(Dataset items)
=======
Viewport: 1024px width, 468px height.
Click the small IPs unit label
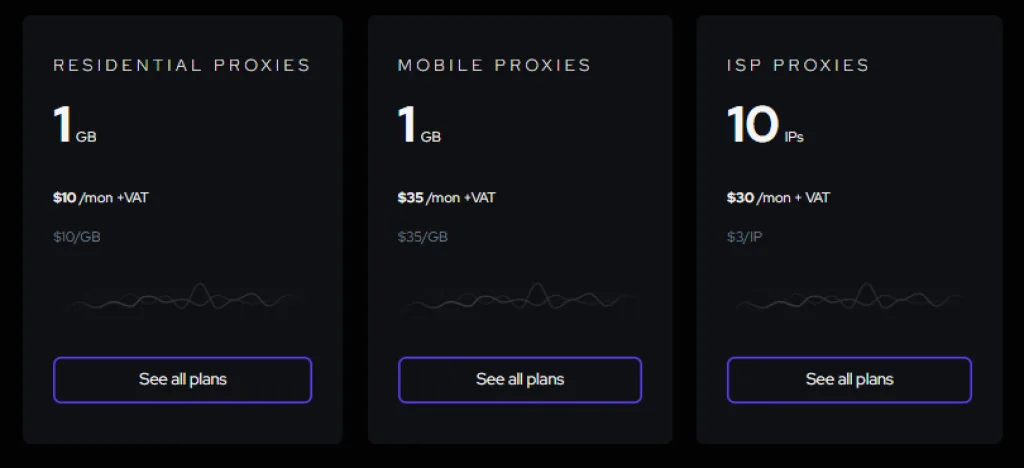(x=794, y=137)
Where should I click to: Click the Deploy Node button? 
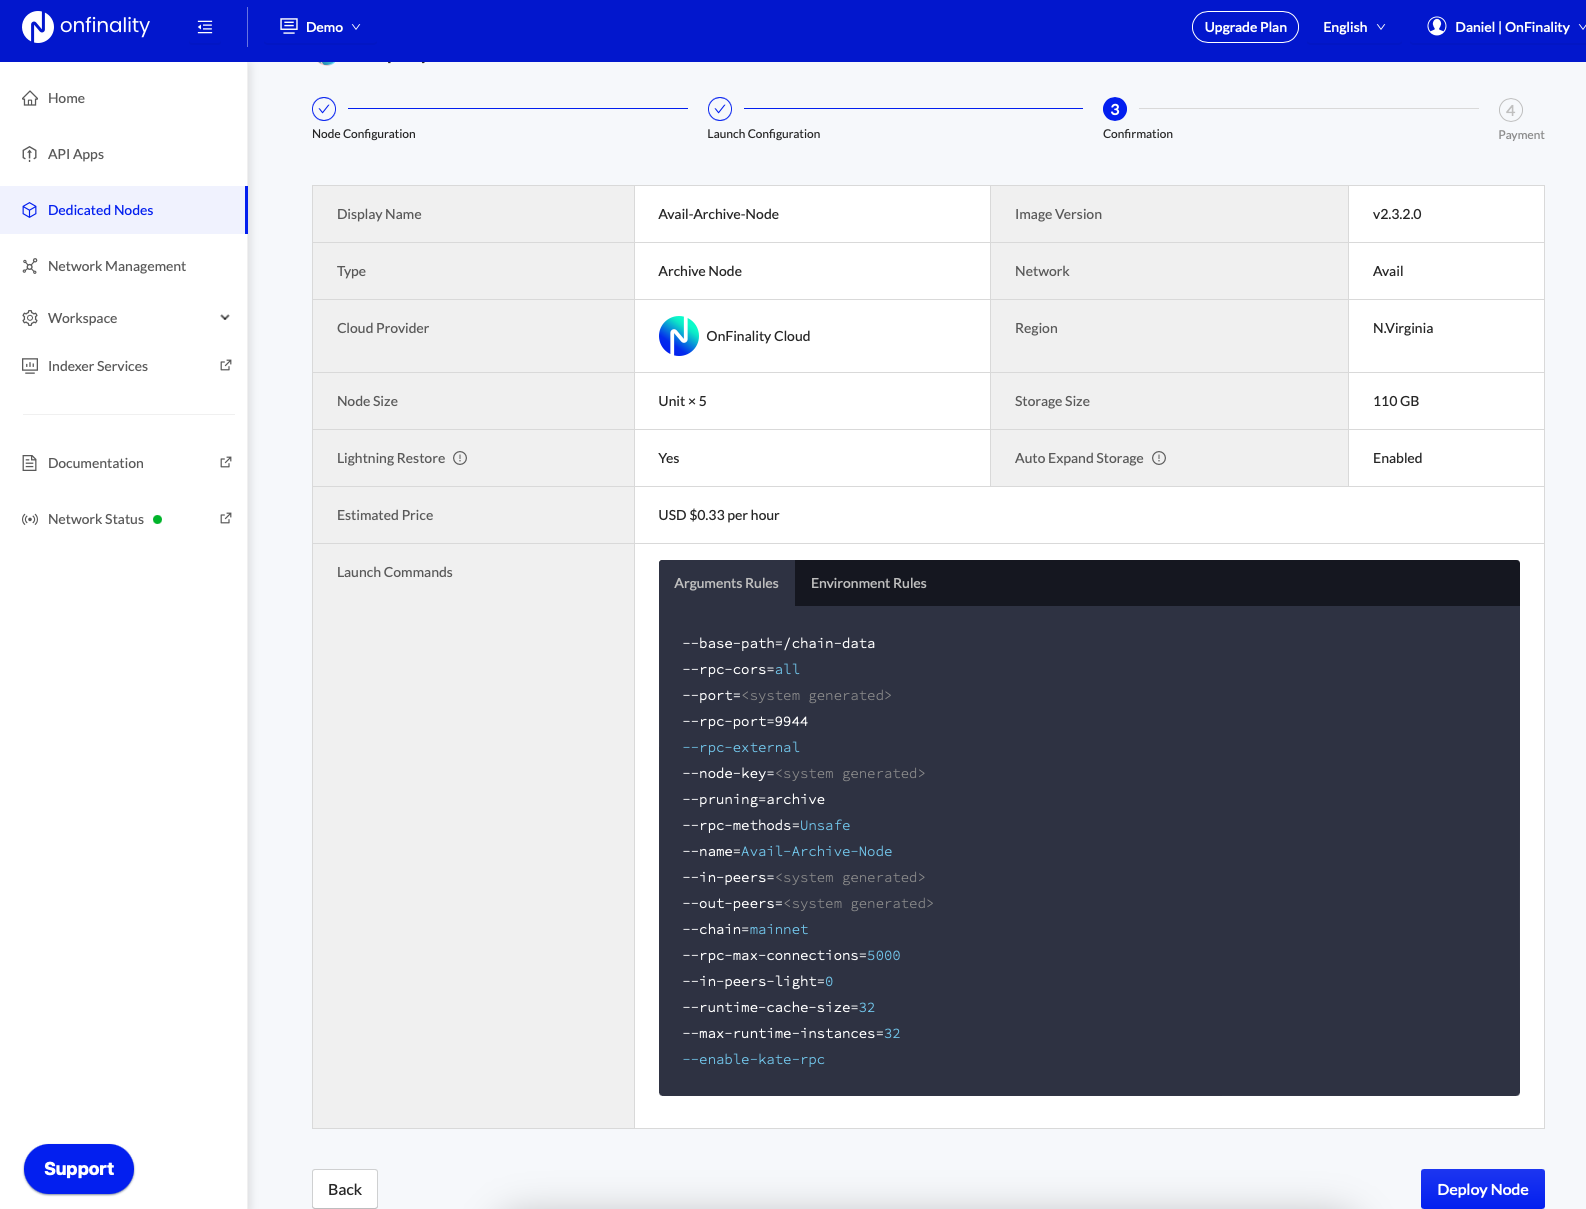coord(1482,1189)
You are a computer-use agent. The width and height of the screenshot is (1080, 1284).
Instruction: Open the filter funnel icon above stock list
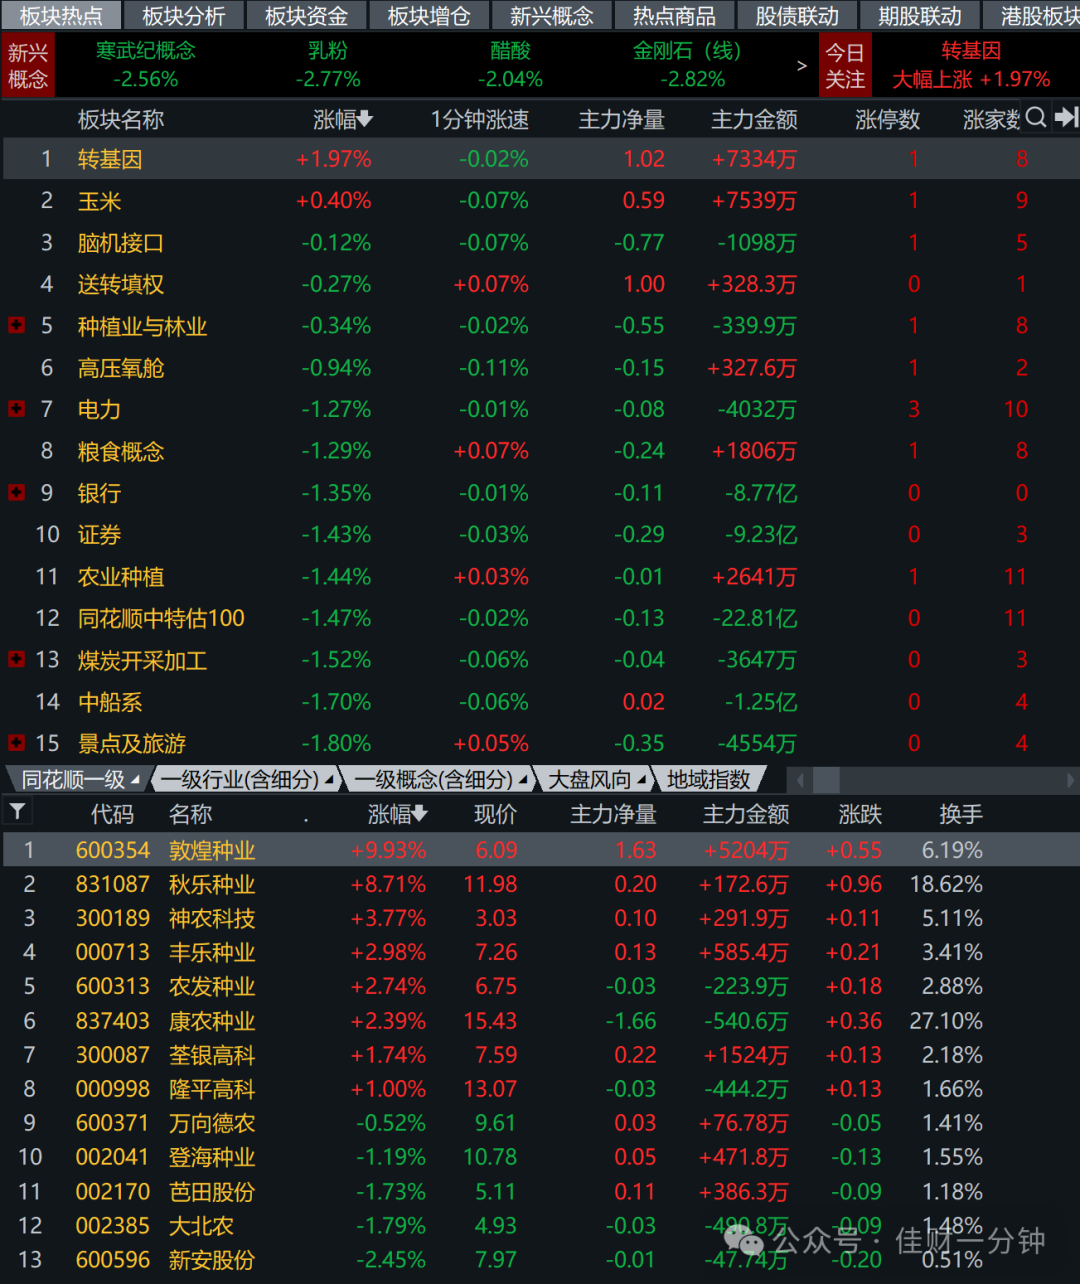17,811
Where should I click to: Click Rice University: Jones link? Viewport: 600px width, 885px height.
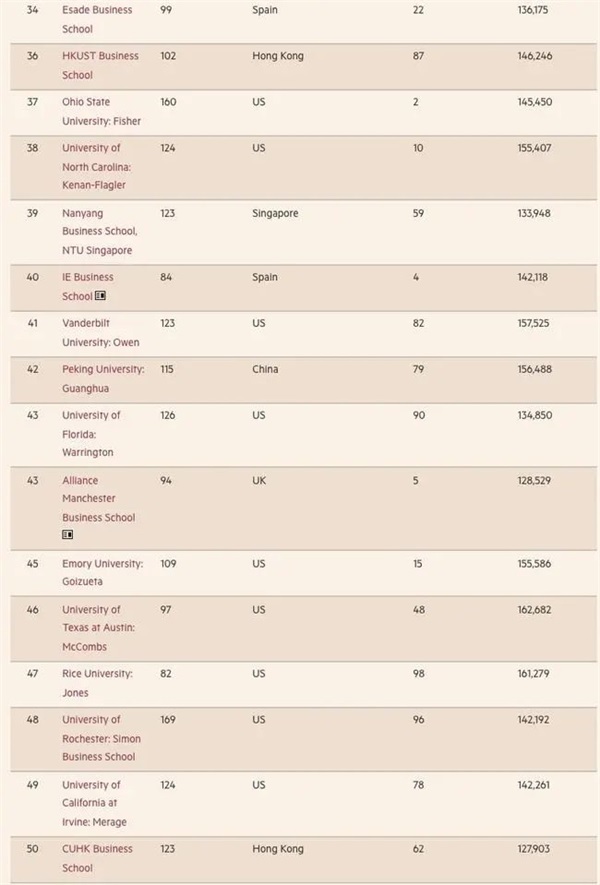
=======
WHAT NEEDS TO BE DONE
Go through the records above and write out every line exactly, passing over the pictures.

TASK RESPONSE
Viewport: 1024px width, 468px height.
Click the small IPs unit label
(x=794, y=137)
Where should I click to: Click the Deploy Node button? 
coord(1482,1189)
You are a computer-use agent. The width and height of the screenshot is (1080, 1284).
Instruction: Open the filter funnel icon above stock list
17,811
Where should I click to: Click Rice University: Jones link? Viewport: 600px width, 885px height.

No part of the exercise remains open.